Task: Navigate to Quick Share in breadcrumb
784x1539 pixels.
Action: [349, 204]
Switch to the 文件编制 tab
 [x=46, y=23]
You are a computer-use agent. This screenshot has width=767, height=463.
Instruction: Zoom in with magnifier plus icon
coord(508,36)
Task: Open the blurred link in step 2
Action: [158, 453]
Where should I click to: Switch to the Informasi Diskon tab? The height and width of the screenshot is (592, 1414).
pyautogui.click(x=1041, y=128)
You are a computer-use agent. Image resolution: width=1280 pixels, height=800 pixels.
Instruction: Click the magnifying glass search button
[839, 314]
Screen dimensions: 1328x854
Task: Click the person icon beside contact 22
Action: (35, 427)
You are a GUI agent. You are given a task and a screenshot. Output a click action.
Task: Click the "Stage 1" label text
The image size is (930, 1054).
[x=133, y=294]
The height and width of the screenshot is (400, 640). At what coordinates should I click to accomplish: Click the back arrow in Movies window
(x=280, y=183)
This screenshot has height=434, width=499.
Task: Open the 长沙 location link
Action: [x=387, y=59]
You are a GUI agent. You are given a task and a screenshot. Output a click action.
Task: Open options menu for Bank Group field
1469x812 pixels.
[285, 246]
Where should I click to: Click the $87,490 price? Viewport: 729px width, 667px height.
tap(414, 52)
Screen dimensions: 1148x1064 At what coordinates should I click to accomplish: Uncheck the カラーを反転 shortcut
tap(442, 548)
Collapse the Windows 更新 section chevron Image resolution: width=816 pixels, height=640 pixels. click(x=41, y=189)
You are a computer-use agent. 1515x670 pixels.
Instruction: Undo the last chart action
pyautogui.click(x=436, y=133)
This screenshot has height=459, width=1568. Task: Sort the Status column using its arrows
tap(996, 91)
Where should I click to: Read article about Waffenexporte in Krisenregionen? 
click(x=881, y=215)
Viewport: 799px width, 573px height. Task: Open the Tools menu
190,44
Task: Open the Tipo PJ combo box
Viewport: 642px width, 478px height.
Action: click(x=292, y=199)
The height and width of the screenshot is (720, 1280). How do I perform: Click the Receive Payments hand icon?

+ + + + + + +

▸ Exercise brief: Search the listing for the string "resolution". Copy each line where it turns up.

▸ Expected answer:
You are a computer-use agent. Image resolution: width=1280 pixels, height=800 pixels.
Collapse the Windows 更新 section chevron Image resolution: width=816 pixels, height=640 pixels. click(x=41, y=189)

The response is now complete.